— START OF Excerpted passage —

For more modern analysis software, see analysis of the strong set in the PGP web of trust by Henk P. Penning. Other notable analyses over time have been done by keyanalyze - Analysis of a "full" PGP/GPG Keyring by Drew Streib, and in the keyanalyze reports by Jason Harris.

For another useful PGP-related service, which can tell you about (and show you graphically!) possible paths between specific keys, see Henk's PGP pathfinder & key statistics. It seems that AT&T PathServer PathServer and the Experimental PGP Pathfinder are not running now.

The PGP community has its own Public Key Infrastructure. It consists of a set of public key servers around the world which allow PGP users to register their keys and publicly sign each other's keys via a variety of interfaces. This analysis is based on a public keyring obtained from Peter N. Wan on 4 Dec 1997 which is much larger than the one I used for previous studies: 29298735 bytes. The previous source I used, ftp://ftp.uit.no/pub/crypto/pgp/keys/pubring.pgp, gave me a keyring that was smaller than a year ago, unfortunately, for unknown reasons.

— END OF Excerpted passage —
— START OF Given information —

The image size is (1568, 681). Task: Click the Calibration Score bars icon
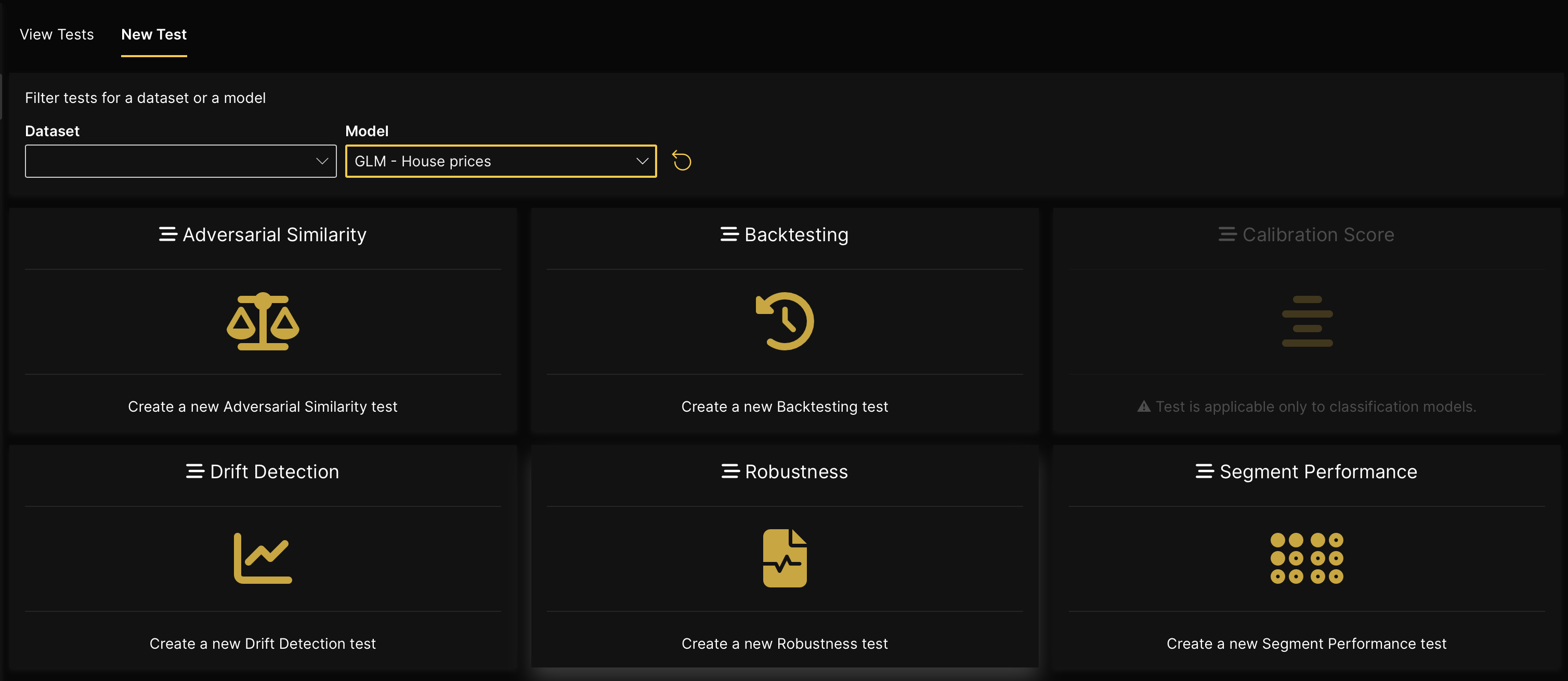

— END OF Given information —

Directive A: Can you retype the part of the PGP analysis text from "For another useful" up to and including "for unknown reasons."?
Directive B:
Using the PGP analysis text, answer these:
(i) Who wrote the keyanalyze reports?
(ii) Which service can show possible paths between specific keys graphically?
(iii) From whom was the public keyring for this analysis obtained, and on what date?

Response A:
For another useful PGP-related service, which can tell you about (and show you graphically!) possible paths between specific keys, see Henk's PGP pathfinder & key statistics. It seems that AT&T PathServer PathServer and the Experimental PGP Pathfinder are not running now.

The PGP community has its own Public Key Infrastructure. It consists of a set of public key servers around the world which allow PGP users to register their keys and publicly sign each other's keys via a variety of interfaces. This analysis is based on a public keyring obtained from Peter N. Wan on 4 Dec 1997 which is much larger than the one I used for previous studies: 29298735 bytes. The previous source I used, ftp://ftp.uit.no/pub/crypto/pgp/keys/pubring.pgp, gave me a keyring that was smaller than a year ago, unfortunately, for unknown reasons.

Response B:
(i) Jason Harris
(ii) Henk's PGP pathfinder & key statistics
(iii) Peter N. Wan, on 4 Dec 1997